Amazon One Medical is launching an agentic health AI assistant for use in the One Medical app.
The assistant seems to be drawing on the appeal of using a consumer chatbot for round-the-clock access to health information, and vying for consumer trust in the space. Amazon One Medical differentiates itself from generic health information tools by touting the Health AI agent’s connection to the Amazon One Medical ecosystem.
The tool, developed in conjunction with One Medical’s clinical leadership, offers 24/7 access to health information, whether it be questions about symptoms, a patient’s medications or dietary advice.
If needed, the Health AI agent can connect patients to their primary care providers for virtual visits or in-person care. It understands the unique patient’s medical history without the need to upload records from disparate sources, and it can manage medications, according to the company. Conversations with the Health AI assistant are not automatically added to an individual's medical record, the company said.
Amazon One Medical stressed that the new capability will not replace providers but work in tandem with them. The technology is HIPAA-compliant and has robust data privacy protections, according to a press release from the company. Amazon One Medical said it does not sell data to third parties.

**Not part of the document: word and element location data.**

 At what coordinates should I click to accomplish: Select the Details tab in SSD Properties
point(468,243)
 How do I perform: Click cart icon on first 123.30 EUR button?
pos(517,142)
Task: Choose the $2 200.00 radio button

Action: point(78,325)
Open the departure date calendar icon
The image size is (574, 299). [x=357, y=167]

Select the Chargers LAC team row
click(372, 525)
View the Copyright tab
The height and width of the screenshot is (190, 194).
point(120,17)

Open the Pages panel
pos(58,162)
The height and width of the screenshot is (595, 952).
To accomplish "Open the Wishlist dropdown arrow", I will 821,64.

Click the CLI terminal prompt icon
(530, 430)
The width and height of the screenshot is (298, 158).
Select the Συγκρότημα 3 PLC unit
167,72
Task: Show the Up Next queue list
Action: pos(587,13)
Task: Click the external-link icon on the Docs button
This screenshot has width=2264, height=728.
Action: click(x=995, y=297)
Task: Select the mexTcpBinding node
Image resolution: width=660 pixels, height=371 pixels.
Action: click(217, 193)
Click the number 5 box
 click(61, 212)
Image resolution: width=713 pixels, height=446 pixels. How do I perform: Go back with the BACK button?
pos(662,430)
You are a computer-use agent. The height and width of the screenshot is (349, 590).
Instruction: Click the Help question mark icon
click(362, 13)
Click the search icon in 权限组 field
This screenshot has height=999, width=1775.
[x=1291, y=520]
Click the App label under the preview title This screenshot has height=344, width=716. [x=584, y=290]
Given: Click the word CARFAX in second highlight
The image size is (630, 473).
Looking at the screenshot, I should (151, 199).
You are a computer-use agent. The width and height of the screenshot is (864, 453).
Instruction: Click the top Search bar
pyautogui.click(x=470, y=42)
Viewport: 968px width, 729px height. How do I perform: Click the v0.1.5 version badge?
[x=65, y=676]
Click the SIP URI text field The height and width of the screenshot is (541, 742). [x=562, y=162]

OpenAI has long touted the use of ChatGPT for consumers to understand their health information.
Among the more than 800 million regular ChatGPT users, one in four submits a healthcare-related prompt every week, according to OpenAI. More than 40 million turn to ChatGPT every day with healthcare questions.
While Amazon One Medical’s Health AI agent is able to take action in a way that ChatGPT cannot, it also touts the agent’s more generic capabilities, like answering wellness questions, explaining health information and providing guidance on symptoms, conditions and potential treatments.
A chatbot’s ability to explain health questions or decipher lab results is perhaps its main draw for consumers. Sam Altman, CEO of OpenAI, touted GPT-5’s ability to help a cancer patient better understand their medical records, testing and course of treatment.
Amazon One Medical’s Health AI agent can also answer more complex medical questions and draw from the patient’s medical history, including lab results and vaccination records.
It can guide patients to the right level of care based on the symptoms they’re experiencing and schedule an urgent care visit or a visit with their primary care provider. It can determine whether a patient is better off seeing their provider in person—like if they have recurring urinary tract infections.
“The U.S. healthcare experience is fragmented, with each provider seeing only parts of your health puzzle,” Neil Lindsay, senior vice president of Amazon Health Services, said in a statement. “Health AI in the One Medical app brings together all the pieces of your personal health information to give you a more complete picture—helping you understand your health, and supporting you in getting the care you need to get and stay well. Health AI makes getting health care easier and more convenient, so patients can focus on what matters most: their health.”
Amazon One Medical's new AI chatbot comes as Anthropic and OpenAI recently unveiled new AI tools for healthcare organizations and patients. OpenAI's ChatGPT Health connect users' health records with the chatbot.
The rise of AI chatbots in healthcare marks a major shift in how patients are getting medical guidance. Consumers want 24/7 access to simple answers, personalized for their needs, noted Arielle Trzcinski, principal analyst at Forrester.
“Our data has shown a sharp rise in consumer openness to AI in health contexts, especially when it delivers meaningful personalization and reduces effort. From 2024 to 2025, Gen Z and Millennials’ interest in AI symptom checkers rose from 26% to 39%. We’re seeing exponential growth in adoption of these emerging technologies by consumers. It is essential that the industry delivers tools that ensure responsible, ethical use of data, and cocreate value," Trzcinski said.
"Consumers are more willing to adopt AI when it demonstrably helps them make better decisions—not just gives generic information. AI grounded in a person’s own data puts them in control and delivers insights built for them, not just for someone ‘like’ them," she said.